Work to be completed:
Pull every line containing "will" from the entries.

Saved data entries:
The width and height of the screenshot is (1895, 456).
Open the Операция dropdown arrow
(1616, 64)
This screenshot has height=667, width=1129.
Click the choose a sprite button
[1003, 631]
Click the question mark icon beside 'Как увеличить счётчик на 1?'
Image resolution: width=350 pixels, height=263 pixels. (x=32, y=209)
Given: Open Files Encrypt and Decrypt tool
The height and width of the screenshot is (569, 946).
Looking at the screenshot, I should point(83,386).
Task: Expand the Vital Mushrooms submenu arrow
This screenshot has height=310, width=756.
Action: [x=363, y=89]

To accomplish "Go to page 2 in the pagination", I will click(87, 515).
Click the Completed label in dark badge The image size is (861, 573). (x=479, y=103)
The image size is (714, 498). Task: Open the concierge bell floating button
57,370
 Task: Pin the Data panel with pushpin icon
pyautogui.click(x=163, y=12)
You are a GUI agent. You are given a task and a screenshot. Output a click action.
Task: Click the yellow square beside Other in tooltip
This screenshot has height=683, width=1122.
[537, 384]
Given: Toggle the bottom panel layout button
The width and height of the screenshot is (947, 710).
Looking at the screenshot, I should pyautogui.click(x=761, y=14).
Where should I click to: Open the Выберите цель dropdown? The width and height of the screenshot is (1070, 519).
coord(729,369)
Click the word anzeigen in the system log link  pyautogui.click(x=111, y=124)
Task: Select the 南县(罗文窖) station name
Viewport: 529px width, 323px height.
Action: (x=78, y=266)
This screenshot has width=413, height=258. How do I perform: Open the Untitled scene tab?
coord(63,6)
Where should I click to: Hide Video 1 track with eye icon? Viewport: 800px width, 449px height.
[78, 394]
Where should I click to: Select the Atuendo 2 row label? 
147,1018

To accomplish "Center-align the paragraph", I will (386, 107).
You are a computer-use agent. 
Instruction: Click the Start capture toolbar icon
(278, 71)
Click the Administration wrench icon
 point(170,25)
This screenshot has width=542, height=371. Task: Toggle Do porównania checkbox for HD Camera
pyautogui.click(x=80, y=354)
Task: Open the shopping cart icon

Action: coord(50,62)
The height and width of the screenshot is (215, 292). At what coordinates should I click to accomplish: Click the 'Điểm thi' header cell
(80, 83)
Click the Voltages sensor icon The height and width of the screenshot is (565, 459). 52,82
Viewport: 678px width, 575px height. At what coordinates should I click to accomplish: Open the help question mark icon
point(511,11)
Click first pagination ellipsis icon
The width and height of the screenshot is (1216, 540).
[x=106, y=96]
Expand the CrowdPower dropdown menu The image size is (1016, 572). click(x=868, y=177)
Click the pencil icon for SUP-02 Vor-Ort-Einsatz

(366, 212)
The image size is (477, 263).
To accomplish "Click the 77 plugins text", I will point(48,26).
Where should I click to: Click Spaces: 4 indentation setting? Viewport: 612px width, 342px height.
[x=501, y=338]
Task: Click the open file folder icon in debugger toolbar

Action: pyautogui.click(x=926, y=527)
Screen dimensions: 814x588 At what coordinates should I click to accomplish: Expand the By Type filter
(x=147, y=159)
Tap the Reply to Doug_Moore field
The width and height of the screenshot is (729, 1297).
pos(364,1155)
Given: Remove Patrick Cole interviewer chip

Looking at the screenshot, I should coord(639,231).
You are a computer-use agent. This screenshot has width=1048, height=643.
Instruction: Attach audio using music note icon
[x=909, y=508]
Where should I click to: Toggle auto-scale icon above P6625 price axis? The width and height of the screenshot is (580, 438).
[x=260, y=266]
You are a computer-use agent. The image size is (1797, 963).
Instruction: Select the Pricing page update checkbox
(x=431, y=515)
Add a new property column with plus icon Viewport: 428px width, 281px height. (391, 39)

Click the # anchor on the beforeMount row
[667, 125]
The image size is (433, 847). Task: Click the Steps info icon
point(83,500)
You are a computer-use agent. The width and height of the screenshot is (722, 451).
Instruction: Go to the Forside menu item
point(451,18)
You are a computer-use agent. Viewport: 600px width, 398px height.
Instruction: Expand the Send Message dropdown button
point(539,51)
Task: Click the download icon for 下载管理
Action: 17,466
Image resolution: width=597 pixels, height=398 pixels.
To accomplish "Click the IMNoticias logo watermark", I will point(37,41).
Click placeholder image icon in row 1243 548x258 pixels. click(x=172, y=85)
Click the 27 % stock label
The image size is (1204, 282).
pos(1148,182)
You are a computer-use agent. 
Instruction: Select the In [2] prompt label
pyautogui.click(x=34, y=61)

Answer for the task:
To accomplish "Go to page 2 in the pagination", I will click(87, 515).
To accomplish "Center-align the paragraph", I will (386, 107).
To accomplish "Click the 77 plugins text", I will point(48,26).
To accomplish "Click the IMNoticias logo watermark", I will point(37,41).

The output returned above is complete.